Solo la guerra impedirà alla Polisportiva il meritato approdo in Serie C, obiettivo ampiamente alla portata dei “ragazzi” del mister Mazzoleni.

Con la guerra per Antonio Riciniello si apre la pagina più fulgida della sua carriera: Con la Tirrenia prima e poi come impiegato presso l’Ala Italiana (futura Alitalia), viene chiamato a far parte della forte squadra aziendale romana, che negli anni bui del conflitto partecipa al “Campionato Romano di Guerra” insieme a Roma, Lazio e alle principali compagini della Capitale.
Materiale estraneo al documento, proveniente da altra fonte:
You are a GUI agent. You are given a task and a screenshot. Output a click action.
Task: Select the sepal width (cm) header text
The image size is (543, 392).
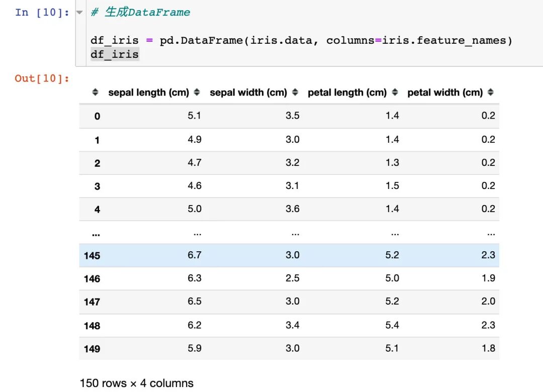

Sarà l’occasione per Antonio di misurarsi, con onore, contro grandi campioni dell’epoca come Amadei, Krieziu, Alzani, Piola, disputando allo Stadio Flaminio accese partite contro biancocelesti e giallorossi.

Finita la guerra, con Gaeta devastata dal conflitto, con la squadra smembrata e il campo “Militare Montesecco” semidistrutto, Antonio si trasferisce a Castellammare di Stabia, dove la squadra locale ha grandi ambizioni.

Con la A.C. Stabia gioca 2 campionati in Serie C, contribuendo a gettare i semi che qualche anno dopo germoglieranno, portando i napoletani per la prima volta nella loro storia in Serie B.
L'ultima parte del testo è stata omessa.